/---
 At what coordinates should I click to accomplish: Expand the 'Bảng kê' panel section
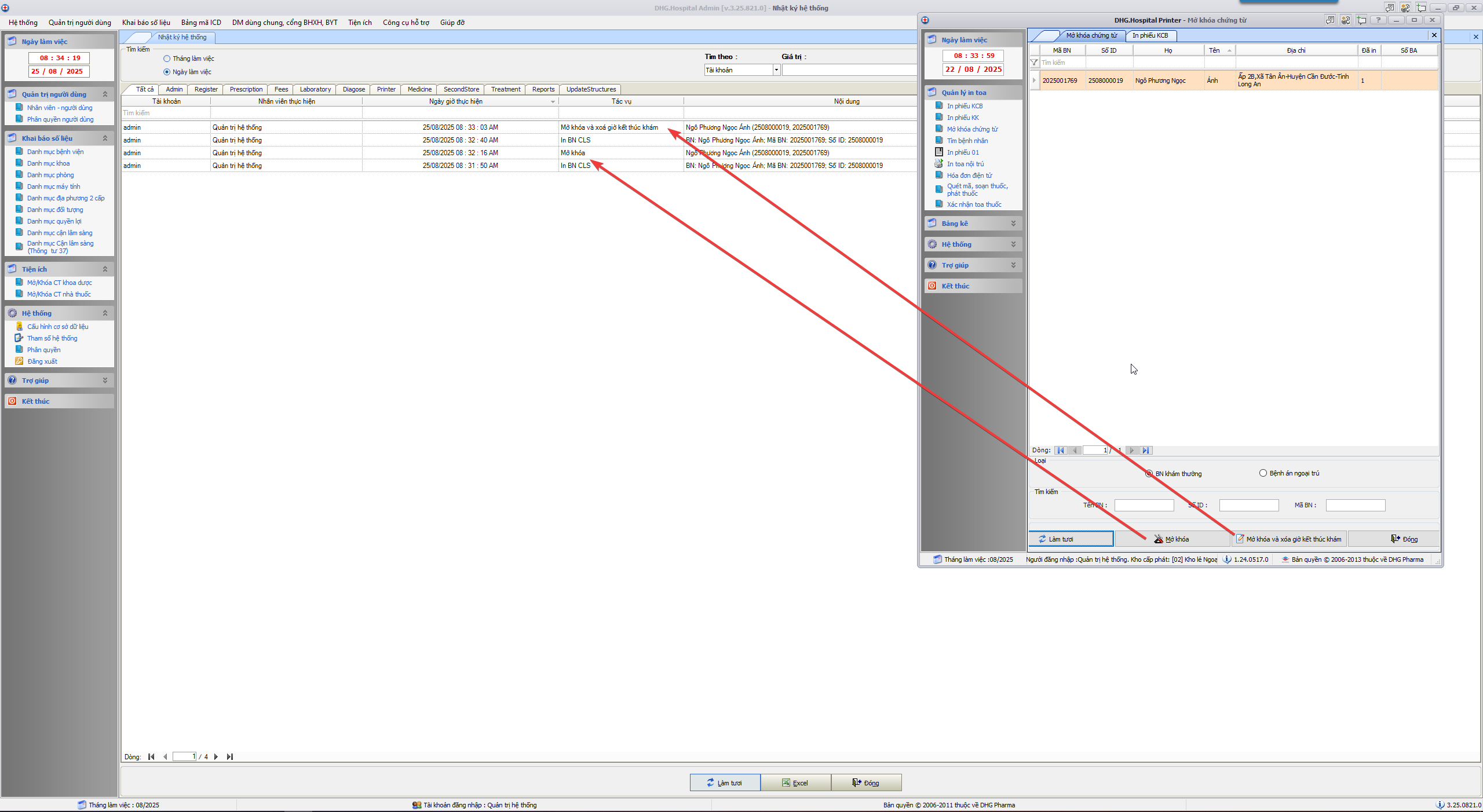coord(1013,224)
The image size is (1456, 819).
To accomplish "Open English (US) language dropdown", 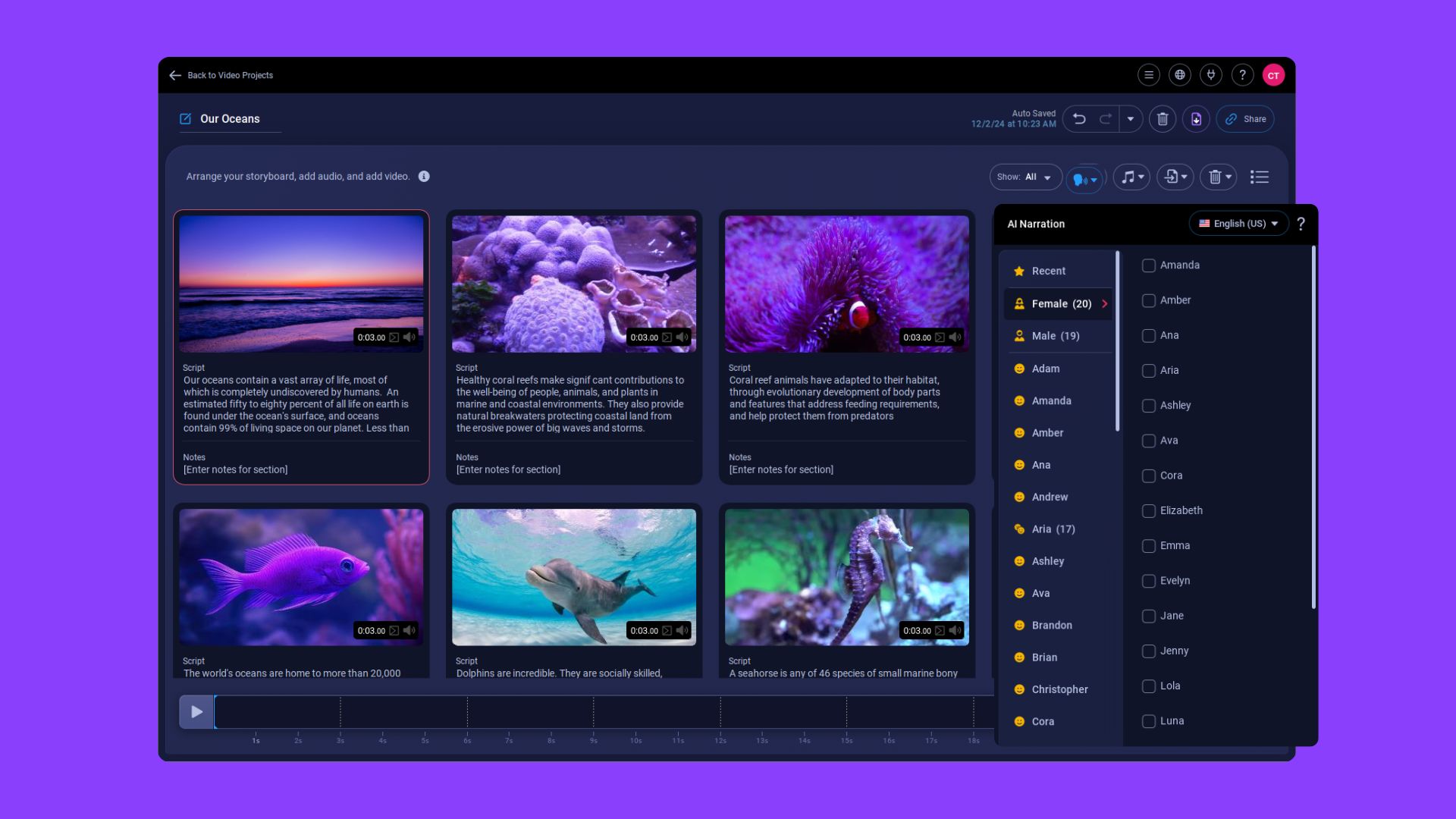I will 1238,224.
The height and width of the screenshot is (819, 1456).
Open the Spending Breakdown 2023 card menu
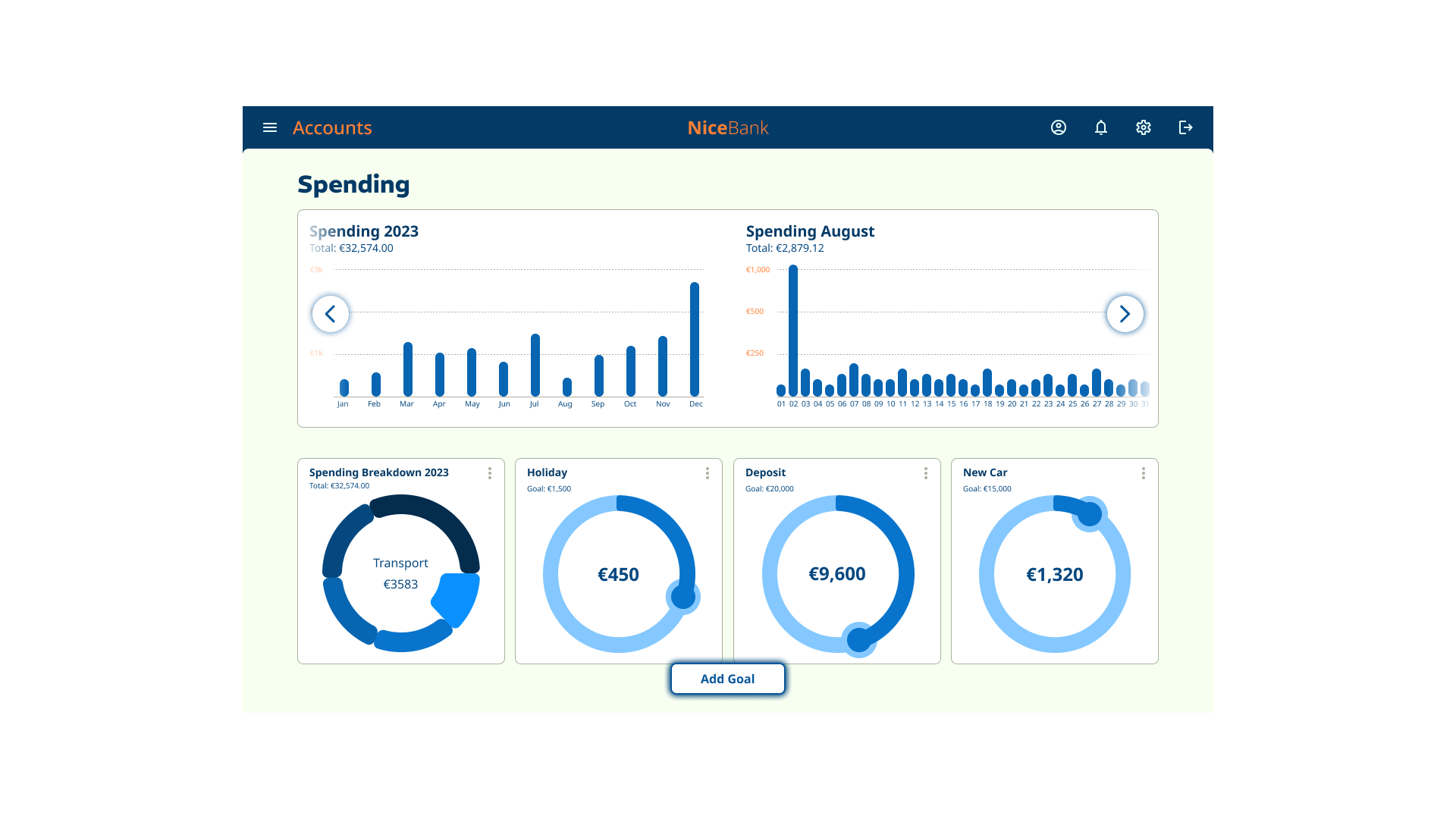point(490,472)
\---
Try it: Start with the line that holds "The height and" and retype each line through the last one in the data, exactly and without pictures.

Written response:
The height and width of the screenshot is (819, 1456).
Open the Spending Breakdown 2023 card menu
point(490,472)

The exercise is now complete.